## Exercise
Beginning with the line that includes "Task: Click the deck:current search field" and ending with the last line, print the records exactly, leaving every picture out.
Segment Open
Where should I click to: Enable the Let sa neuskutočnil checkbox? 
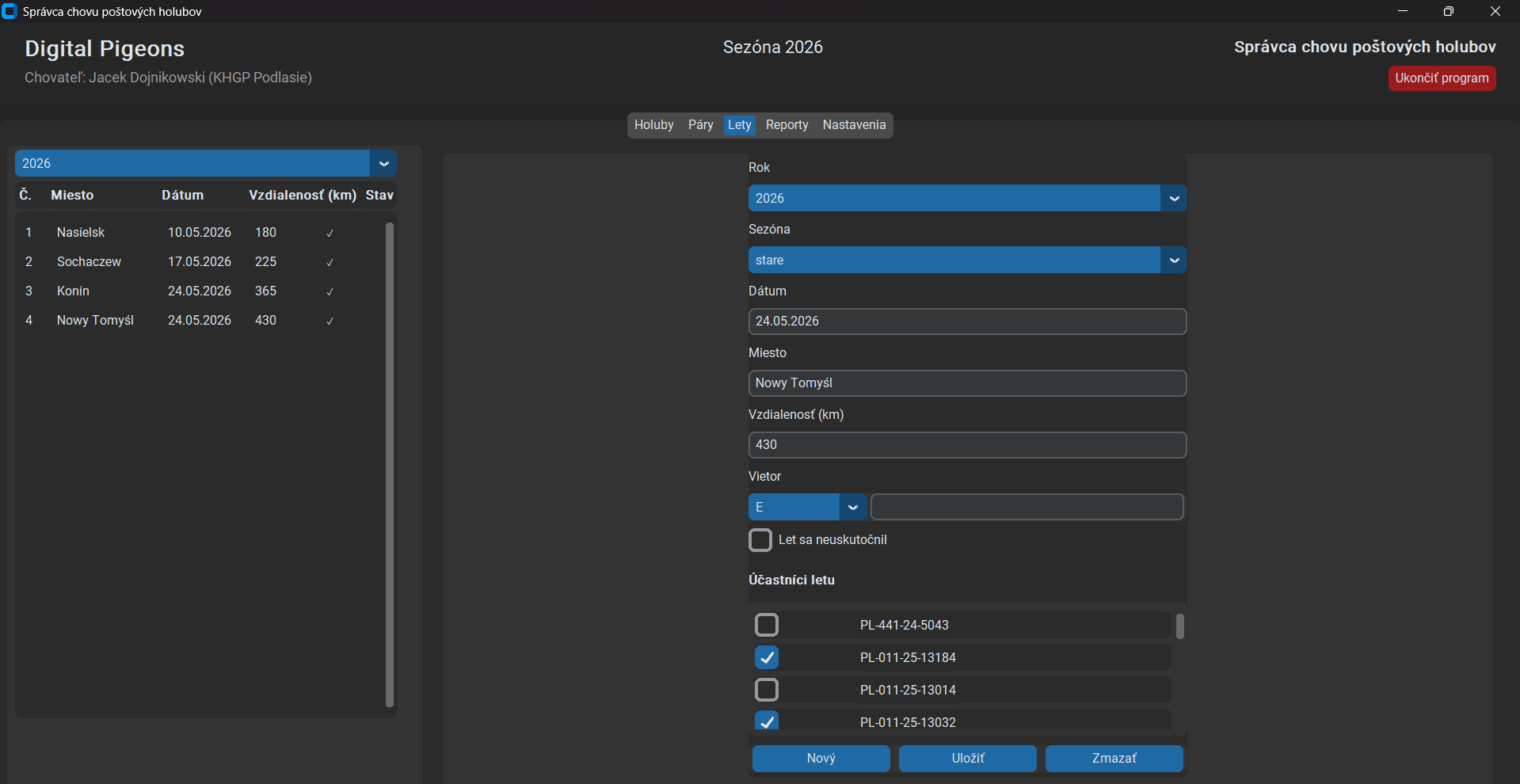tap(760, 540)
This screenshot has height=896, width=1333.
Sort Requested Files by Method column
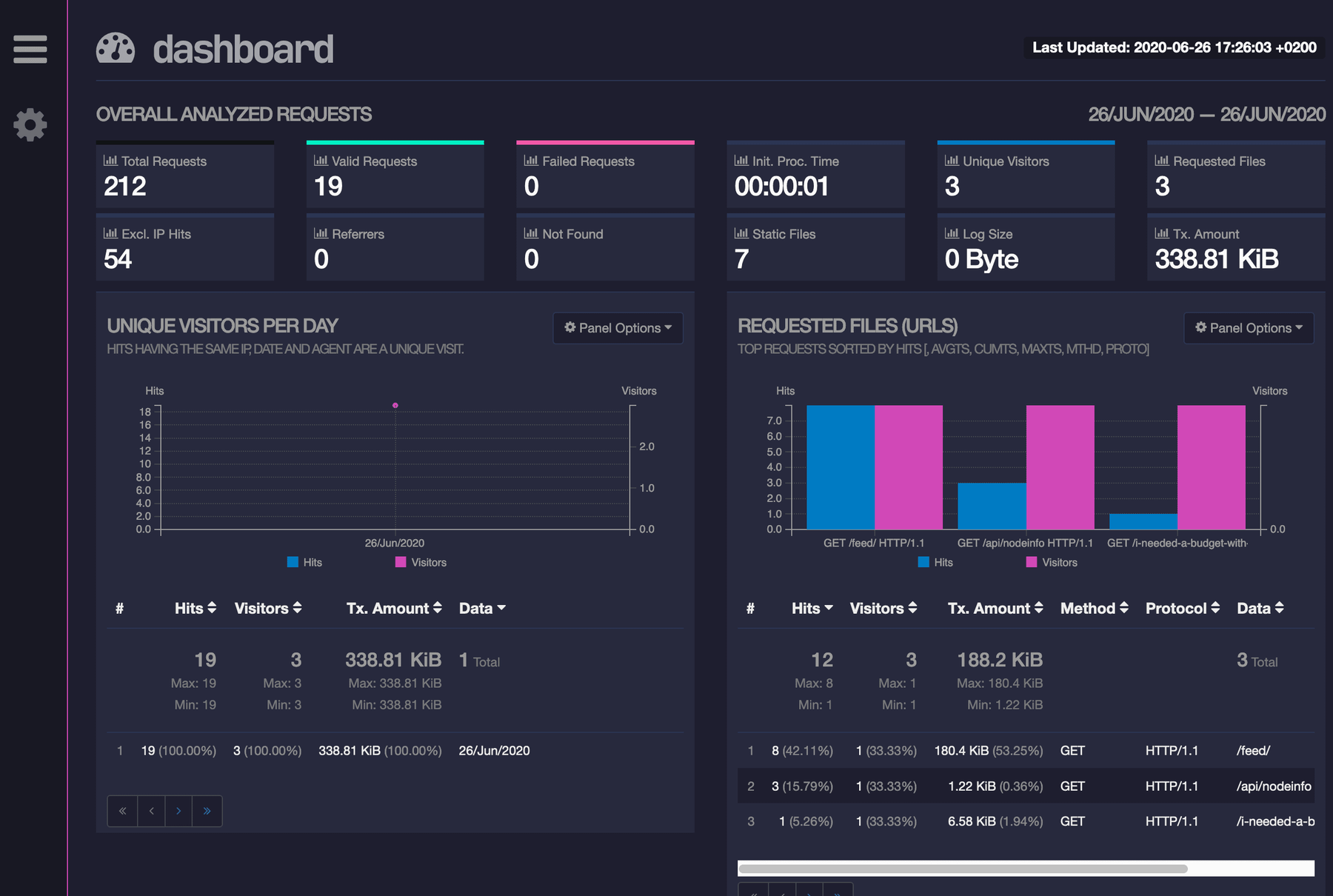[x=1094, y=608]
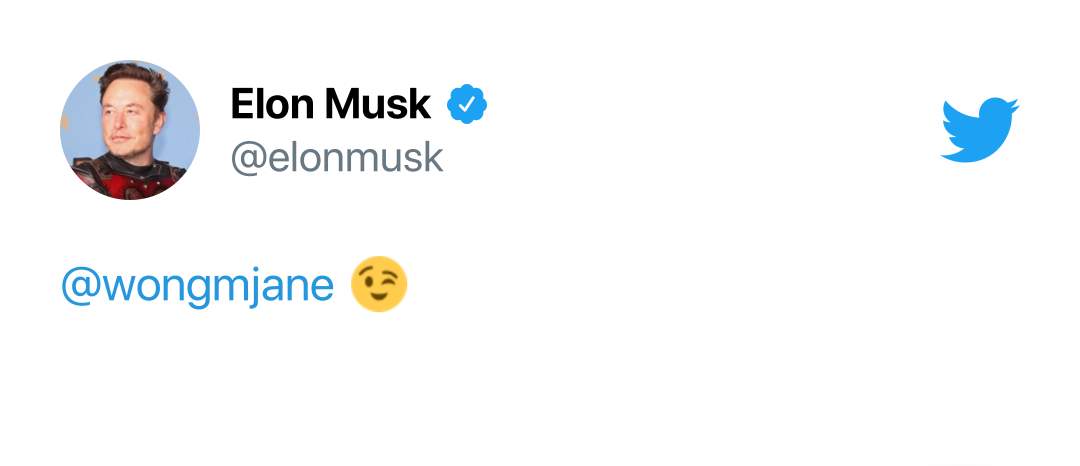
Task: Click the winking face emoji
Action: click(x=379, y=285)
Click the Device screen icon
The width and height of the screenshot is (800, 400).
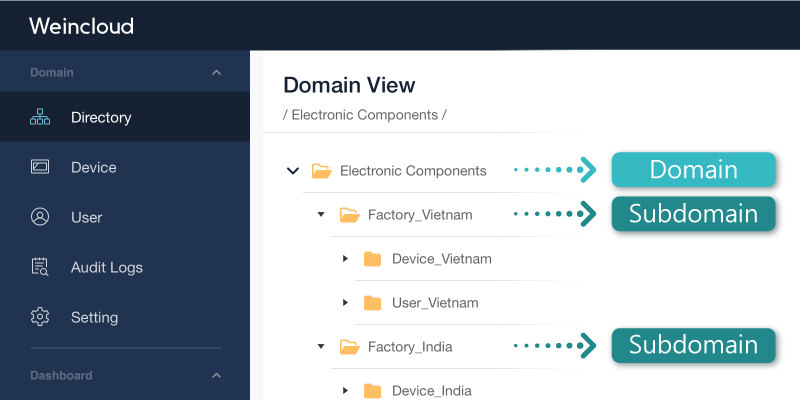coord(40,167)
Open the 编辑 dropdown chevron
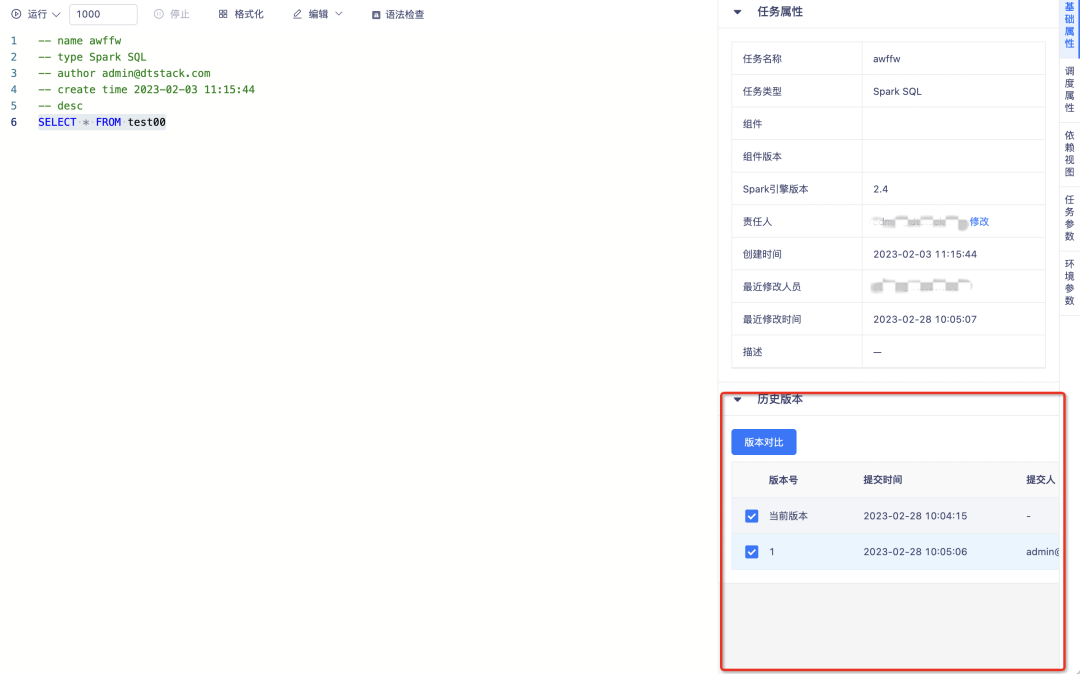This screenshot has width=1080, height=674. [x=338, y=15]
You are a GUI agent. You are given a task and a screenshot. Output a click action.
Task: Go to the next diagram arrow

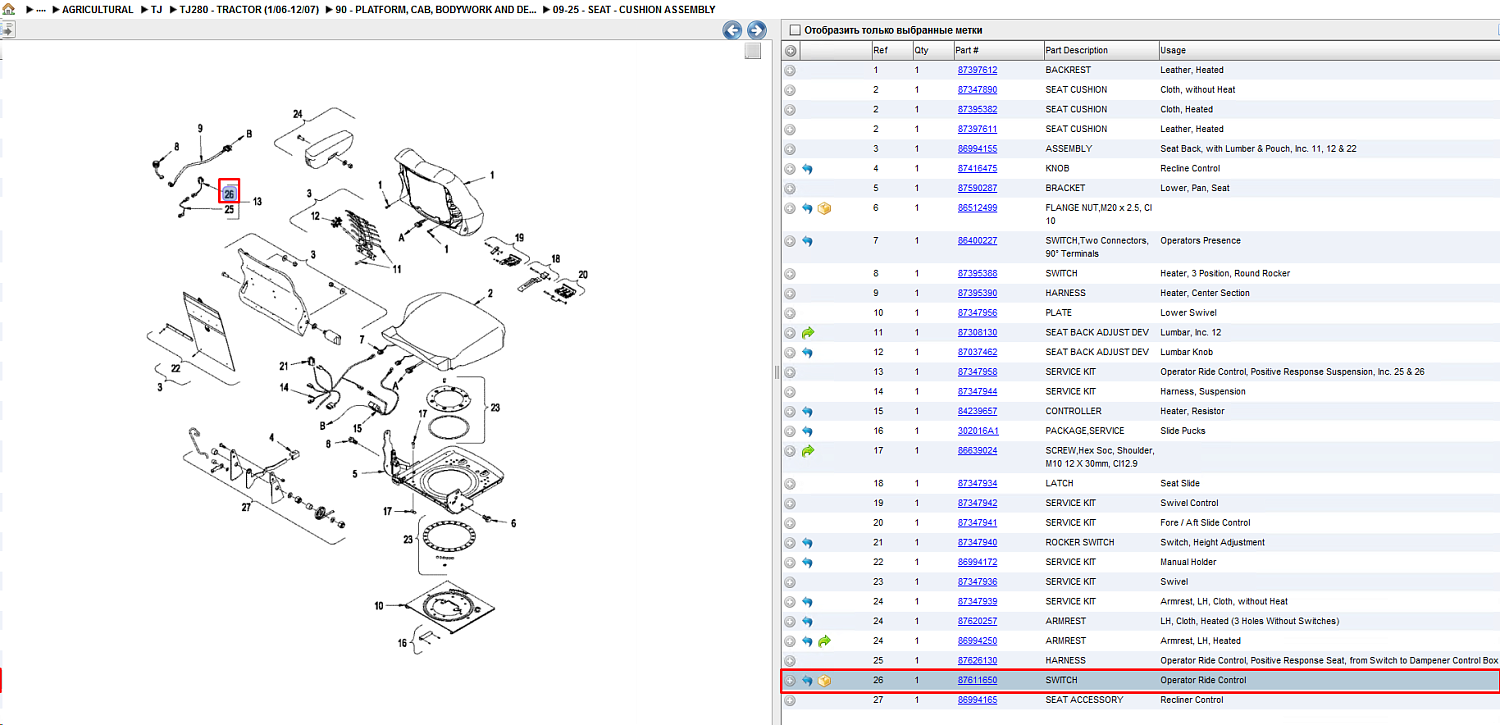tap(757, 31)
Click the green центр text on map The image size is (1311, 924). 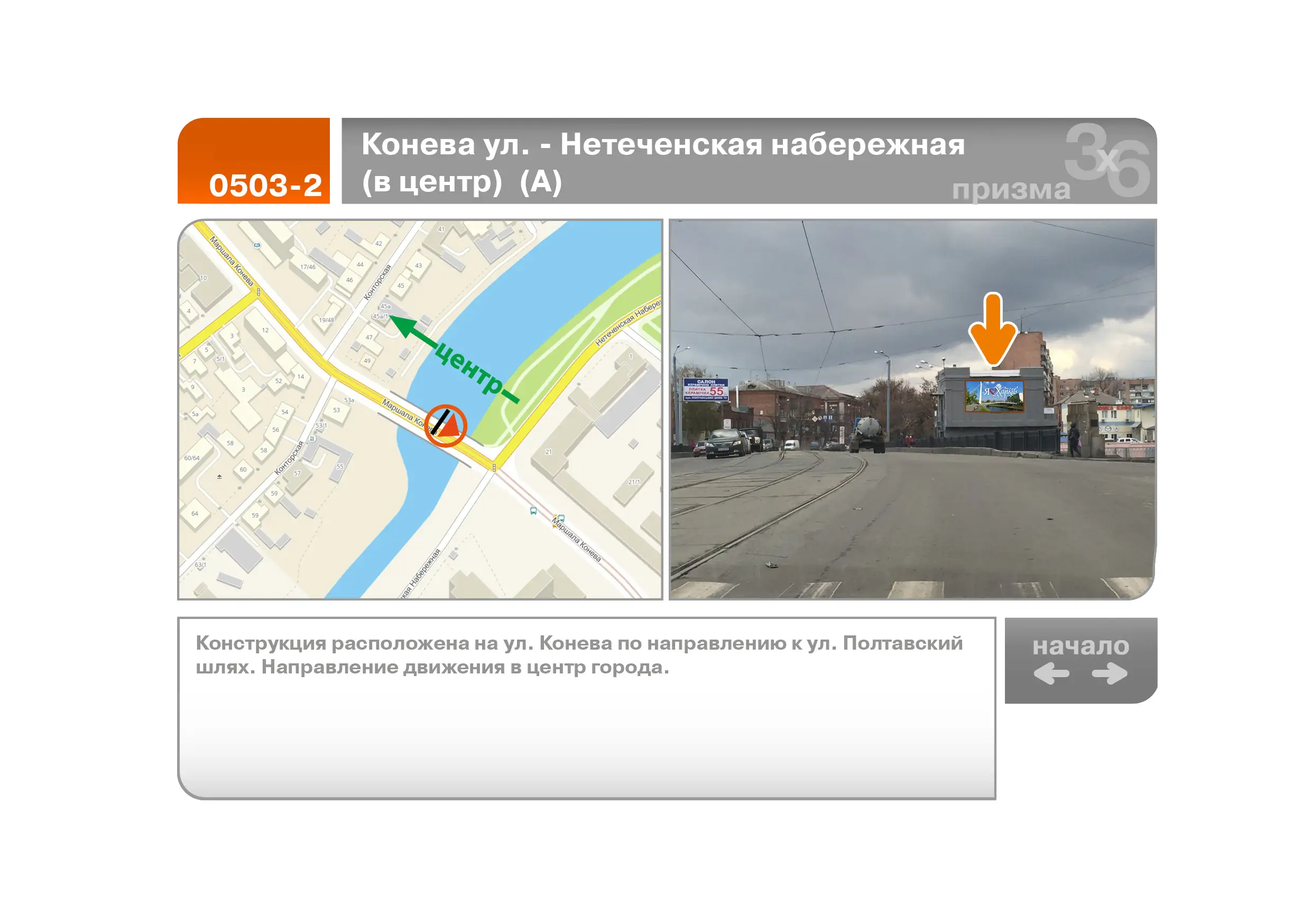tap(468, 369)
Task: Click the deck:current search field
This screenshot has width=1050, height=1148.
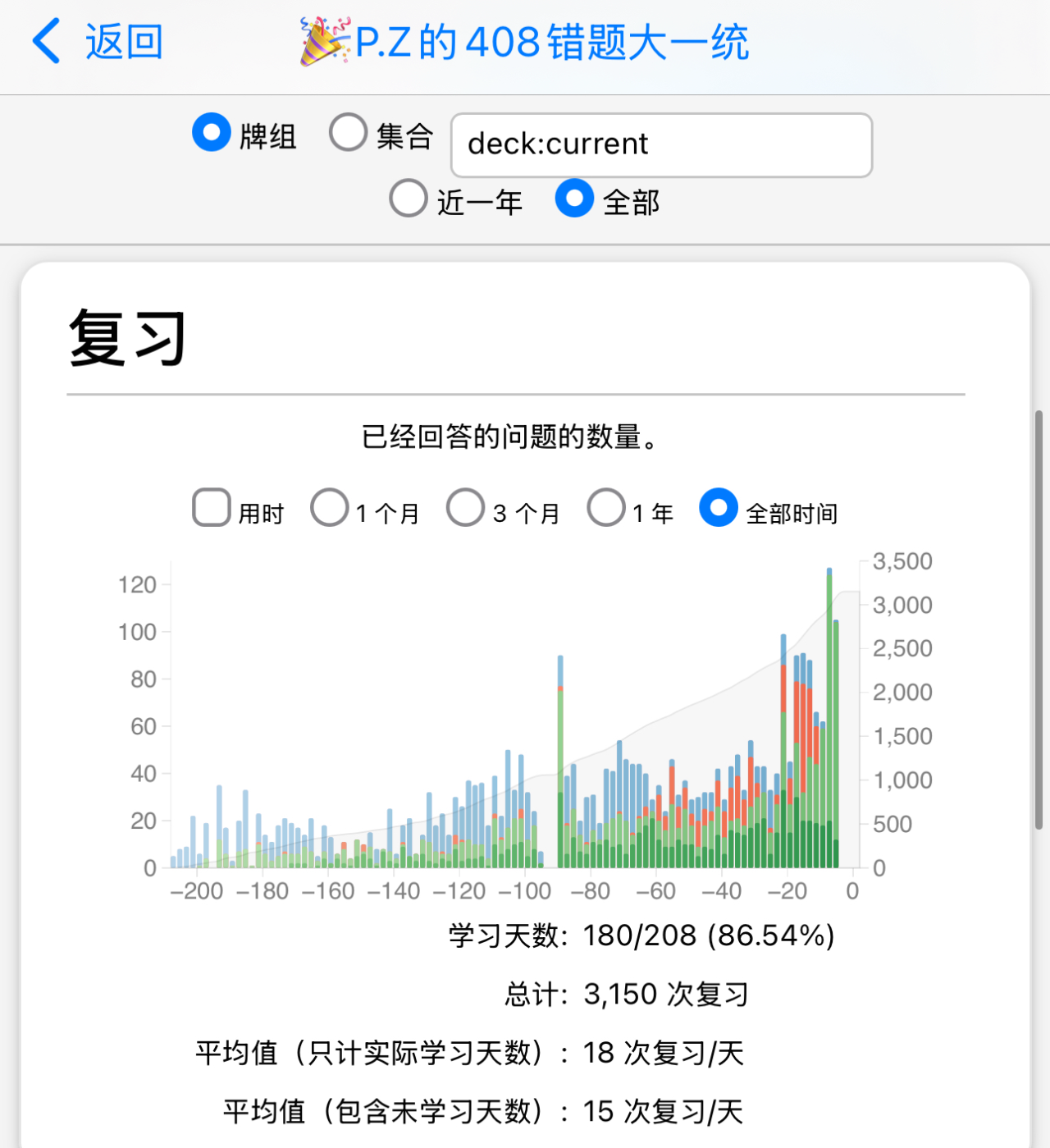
Segment Closed
## Your solution
Task: Click the deck:current search field
This screenshot has width=1050, height=1148.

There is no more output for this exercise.